◆ **Action item**
Return each line of the records below that contains the word "value".

◆ **Input records**
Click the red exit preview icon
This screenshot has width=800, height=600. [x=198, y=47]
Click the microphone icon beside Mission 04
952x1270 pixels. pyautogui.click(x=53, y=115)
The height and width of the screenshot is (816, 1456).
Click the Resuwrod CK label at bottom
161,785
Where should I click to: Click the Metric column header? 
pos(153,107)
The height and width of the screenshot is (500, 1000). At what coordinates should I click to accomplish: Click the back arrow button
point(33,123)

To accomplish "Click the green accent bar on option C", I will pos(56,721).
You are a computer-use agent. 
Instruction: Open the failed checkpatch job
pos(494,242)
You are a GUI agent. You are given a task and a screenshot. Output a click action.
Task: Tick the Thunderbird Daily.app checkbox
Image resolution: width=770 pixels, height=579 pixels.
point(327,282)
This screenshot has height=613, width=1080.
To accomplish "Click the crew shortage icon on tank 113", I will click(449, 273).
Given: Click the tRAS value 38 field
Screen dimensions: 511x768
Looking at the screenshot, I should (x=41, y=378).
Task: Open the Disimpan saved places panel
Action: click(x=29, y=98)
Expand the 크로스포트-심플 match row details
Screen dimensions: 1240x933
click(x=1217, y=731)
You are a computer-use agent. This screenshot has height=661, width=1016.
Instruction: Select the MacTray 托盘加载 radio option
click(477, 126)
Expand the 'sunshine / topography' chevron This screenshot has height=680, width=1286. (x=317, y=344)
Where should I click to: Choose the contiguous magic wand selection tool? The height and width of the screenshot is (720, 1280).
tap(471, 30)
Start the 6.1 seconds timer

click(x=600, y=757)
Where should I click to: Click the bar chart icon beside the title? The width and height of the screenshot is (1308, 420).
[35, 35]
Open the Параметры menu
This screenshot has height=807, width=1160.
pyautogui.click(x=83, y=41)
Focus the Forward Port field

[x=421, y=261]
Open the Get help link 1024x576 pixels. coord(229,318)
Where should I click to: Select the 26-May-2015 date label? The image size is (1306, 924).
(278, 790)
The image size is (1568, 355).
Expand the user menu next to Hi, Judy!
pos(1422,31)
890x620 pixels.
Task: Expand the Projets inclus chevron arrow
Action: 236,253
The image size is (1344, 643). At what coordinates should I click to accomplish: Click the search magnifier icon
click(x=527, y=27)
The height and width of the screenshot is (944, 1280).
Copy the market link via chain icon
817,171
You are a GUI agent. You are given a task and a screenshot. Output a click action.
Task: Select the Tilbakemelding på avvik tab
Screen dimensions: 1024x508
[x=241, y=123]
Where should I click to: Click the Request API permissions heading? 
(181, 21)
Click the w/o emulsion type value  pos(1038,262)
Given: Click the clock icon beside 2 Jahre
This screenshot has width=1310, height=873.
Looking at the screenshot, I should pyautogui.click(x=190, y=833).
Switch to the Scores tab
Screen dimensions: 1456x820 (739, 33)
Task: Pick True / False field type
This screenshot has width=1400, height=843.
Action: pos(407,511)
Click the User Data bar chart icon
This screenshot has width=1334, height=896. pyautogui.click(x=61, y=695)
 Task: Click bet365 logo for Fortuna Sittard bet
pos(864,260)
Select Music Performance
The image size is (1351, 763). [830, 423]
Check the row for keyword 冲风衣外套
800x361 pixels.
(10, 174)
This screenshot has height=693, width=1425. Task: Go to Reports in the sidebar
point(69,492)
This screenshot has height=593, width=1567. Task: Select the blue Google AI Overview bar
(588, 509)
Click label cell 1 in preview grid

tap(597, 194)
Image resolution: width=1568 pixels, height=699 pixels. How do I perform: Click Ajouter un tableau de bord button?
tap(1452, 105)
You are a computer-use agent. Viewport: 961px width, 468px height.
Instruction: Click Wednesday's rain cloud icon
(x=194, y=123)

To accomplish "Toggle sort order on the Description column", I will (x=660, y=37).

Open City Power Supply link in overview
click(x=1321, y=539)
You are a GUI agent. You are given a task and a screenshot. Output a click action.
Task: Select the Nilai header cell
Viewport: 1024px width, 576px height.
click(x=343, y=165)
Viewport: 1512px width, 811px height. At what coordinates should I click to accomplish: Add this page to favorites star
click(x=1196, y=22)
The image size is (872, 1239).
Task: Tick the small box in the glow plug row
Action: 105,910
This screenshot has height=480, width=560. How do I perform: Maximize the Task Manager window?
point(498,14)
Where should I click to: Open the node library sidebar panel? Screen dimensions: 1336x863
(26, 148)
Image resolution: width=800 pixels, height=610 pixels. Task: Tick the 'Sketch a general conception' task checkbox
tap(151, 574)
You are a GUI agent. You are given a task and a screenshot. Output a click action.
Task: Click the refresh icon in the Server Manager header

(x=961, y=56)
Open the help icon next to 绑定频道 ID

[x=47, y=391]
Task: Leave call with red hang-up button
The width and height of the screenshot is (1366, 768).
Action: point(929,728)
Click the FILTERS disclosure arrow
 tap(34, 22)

◆ **Answer area**
Given: Click the tRAS value 38 field
Click the w/o emulsion type value  pos(1038,262)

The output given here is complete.